[Start of section]

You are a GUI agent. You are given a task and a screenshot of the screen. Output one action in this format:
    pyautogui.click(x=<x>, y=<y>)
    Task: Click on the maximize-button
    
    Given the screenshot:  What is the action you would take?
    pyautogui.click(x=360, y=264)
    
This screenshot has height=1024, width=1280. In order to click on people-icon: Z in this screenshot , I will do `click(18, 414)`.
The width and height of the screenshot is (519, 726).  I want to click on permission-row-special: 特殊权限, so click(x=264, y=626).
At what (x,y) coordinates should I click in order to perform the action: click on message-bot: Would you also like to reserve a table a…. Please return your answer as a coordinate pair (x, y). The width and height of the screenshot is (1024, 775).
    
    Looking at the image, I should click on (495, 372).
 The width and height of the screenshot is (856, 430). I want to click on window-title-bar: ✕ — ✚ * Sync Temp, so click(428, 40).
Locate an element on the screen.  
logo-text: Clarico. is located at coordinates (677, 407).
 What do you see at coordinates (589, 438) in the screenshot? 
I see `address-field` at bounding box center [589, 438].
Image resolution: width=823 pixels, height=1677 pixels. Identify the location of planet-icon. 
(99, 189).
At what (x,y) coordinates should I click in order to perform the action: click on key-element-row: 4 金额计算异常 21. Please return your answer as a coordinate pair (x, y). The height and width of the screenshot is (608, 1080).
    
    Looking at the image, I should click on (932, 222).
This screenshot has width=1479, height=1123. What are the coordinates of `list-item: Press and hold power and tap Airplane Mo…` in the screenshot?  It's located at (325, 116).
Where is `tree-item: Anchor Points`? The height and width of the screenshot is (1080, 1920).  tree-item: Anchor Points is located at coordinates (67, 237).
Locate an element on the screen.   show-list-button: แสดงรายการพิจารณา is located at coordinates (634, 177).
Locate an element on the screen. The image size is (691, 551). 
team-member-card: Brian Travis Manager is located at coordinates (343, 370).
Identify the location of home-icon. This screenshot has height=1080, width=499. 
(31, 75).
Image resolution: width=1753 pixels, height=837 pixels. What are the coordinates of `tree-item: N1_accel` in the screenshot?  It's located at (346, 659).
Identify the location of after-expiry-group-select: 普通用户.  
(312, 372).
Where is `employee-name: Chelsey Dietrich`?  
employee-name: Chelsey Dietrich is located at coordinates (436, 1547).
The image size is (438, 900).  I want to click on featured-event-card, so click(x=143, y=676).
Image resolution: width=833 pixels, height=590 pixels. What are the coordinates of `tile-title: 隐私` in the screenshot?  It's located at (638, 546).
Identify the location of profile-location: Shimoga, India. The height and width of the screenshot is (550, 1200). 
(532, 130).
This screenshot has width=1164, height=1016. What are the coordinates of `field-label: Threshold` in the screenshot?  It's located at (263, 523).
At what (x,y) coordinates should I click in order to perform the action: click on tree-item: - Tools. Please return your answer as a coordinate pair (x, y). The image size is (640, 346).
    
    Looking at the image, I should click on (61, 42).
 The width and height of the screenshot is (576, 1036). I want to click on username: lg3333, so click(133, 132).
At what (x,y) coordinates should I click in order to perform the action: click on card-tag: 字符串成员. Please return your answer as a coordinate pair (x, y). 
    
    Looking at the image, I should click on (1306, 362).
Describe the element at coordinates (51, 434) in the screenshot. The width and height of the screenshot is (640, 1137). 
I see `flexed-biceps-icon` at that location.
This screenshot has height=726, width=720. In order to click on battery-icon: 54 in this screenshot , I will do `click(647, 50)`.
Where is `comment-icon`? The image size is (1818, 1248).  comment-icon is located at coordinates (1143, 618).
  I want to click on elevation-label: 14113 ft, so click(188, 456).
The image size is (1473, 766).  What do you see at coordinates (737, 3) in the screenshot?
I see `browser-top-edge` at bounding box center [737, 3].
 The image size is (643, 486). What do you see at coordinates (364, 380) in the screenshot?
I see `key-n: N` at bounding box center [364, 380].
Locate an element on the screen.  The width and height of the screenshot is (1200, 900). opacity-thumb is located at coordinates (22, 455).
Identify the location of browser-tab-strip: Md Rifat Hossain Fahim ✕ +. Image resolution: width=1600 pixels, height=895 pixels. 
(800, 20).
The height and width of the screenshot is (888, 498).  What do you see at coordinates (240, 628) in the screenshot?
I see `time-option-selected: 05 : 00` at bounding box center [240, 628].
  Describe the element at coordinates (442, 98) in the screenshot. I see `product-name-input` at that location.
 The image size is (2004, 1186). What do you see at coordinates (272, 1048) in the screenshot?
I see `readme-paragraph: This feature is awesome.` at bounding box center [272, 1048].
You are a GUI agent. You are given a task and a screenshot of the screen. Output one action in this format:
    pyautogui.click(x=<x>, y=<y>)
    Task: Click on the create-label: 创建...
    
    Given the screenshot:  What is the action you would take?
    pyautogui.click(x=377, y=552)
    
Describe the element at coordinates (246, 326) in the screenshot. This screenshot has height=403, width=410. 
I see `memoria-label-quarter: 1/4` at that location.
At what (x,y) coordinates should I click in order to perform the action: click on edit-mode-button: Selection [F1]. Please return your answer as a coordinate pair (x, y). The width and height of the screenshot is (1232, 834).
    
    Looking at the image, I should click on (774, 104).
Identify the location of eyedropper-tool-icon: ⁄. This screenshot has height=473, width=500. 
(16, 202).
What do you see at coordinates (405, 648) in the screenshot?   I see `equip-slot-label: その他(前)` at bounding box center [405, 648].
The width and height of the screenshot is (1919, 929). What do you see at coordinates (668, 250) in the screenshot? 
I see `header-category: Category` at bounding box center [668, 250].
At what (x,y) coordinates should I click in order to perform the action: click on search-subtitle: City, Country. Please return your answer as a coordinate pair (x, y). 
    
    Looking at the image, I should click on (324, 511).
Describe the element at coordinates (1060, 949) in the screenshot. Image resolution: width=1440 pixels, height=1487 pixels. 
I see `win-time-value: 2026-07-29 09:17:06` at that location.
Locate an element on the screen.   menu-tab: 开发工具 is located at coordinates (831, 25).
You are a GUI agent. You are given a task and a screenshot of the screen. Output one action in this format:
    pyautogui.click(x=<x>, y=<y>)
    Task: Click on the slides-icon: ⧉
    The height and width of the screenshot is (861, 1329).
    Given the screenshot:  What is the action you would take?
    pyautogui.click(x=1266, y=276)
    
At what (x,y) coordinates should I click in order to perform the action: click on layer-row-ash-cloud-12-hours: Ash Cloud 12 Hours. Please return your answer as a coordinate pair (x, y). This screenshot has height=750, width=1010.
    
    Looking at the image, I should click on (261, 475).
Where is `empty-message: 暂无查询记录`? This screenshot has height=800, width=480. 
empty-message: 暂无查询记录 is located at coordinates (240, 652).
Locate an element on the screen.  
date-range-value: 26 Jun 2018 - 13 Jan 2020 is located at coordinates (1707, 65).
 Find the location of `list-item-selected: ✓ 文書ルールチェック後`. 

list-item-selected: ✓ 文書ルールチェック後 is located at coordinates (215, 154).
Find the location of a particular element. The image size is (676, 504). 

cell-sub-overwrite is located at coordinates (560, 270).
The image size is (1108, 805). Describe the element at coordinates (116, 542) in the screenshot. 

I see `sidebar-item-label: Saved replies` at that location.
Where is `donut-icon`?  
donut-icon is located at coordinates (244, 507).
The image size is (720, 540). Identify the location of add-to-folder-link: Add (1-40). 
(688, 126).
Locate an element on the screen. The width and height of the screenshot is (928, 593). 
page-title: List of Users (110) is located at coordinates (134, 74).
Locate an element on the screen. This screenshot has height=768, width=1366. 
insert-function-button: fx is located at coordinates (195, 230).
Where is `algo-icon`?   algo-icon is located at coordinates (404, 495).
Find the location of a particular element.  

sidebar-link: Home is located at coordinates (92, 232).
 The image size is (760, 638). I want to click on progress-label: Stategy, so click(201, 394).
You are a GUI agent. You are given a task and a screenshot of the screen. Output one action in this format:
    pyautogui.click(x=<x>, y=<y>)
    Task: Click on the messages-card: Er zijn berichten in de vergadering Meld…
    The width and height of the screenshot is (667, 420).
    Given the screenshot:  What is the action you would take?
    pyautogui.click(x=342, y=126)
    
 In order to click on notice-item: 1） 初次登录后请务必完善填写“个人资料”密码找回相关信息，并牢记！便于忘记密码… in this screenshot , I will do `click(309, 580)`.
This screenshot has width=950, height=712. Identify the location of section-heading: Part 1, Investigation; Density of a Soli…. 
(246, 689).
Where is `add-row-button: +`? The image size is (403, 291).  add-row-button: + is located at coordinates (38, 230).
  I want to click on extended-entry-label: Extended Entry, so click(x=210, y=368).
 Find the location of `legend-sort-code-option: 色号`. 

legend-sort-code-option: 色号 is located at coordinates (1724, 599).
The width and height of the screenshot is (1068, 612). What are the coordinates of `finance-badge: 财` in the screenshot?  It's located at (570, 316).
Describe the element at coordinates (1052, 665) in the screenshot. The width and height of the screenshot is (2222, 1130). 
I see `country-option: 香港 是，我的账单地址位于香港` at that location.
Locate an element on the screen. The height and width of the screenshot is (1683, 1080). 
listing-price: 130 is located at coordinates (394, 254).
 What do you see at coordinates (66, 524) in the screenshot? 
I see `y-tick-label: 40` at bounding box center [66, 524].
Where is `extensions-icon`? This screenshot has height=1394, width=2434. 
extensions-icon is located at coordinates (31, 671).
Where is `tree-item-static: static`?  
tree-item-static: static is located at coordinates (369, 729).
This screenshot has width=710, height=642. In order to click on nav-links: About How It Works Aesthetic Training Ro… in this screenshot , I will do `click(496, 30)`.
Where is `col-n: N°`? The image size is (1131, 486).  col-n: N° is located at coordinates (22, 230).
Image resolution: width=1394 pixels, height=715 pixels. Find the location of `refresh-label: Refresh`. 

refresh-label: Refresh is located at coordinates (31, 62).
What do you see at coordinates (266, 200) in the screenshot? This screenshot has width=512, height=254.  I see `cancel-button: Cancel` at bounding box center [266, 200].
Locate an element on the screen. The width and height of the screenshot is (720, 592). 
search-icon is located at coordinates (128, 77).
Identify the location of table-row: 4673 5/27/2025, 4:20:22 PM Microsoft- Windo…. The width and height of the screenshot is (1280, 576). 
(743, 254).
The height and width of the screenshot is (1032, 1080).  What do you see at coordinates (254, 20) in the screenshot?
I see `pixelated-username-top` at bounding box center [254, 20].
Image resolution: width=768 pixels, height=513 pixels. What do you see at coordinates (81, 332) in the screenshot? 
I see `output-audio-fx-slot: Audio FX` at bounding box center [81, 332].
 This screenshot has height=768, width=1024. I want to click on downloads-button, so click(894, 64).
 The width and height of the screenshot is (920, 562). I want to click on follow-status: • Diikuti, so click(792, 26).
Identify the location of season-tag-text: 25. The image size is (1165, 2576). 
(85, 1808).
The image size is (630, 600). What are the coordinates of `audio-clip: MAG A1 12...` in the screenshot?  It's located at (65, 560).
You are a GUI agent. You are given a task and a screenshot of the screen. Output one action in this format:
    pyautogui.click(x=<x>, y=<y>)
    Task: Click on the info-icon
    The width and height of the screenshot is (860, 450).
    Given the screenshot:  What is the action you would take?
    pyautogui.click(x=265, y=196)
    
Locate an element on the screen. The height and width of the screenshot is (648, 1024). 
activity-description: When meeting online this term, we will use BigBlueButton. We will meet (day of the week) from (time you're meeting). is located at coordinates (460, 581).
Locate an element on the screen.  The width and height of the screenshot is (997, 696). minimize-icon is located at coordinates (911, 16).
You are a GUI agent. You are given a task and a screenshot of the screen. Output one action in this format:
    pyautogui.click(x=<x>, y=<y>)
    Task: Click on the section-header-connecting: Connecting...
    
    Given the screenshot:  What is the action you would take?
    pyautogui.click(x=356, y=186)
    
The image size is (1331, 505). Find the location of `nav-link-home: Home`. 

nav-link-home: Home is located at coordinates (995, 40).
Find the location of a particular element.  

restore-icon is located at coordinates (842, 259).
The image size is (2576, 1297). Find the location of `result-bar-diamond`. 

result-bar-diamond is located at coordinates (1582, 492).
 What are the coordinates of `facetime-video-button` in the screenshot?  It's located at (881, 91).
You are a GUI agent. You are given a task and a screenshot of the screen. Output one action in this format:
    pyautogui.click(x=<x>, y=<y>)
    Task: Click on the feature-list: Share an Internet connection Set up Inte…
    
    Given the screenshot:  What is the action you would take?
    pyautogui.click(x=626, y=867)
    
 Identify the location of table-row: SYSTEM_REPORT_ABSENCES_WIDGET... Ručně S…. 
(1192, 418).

[End of section]

§ **What to work on**: Substitute "screen capture" for every "screenshot" in the part of the records that opens with the line containing "What do you see at coordinates (66, 524)" and closes with the line containing "What do you see at coordinates (266, 200)". Reproduce only those lines, with nothing else changed.

§ **Your solution**:
 What do you see at coordinates (66, 524) in the screen capture? 
I see `y-tick-label: 40` at bounding box center [66, 524].
Where is `extensions-icon`? This screen capture has height=1394, width=2434. 
extensions-icon is located at coordinates (31, 671).
Where is `tree-item-static: static`?  
tree-item-static: static is located at coordinates (369, 729).
This screen capture has width=710, height=642. In order to click on nav-links: About How It Works Aesthetic Training Ro… in this screen capture , I will do `click(496, 30)`.
Where is `col-n: N°`? The image size is (1131, 486).  col-n: N° is located at coordinates (22, 230).
Image resolution: width=1394 pixels, height=715 pixels. Find the location of `refresh-label: Refresh`. 

refresh-label: Refresh is located at coordinates (31, 62).
What do you see at coordinates (266, 200) in the screen capture? This screen capture has width=512, height=254.  I see `cancel-button: Cancel` at bounding box center [266, 200].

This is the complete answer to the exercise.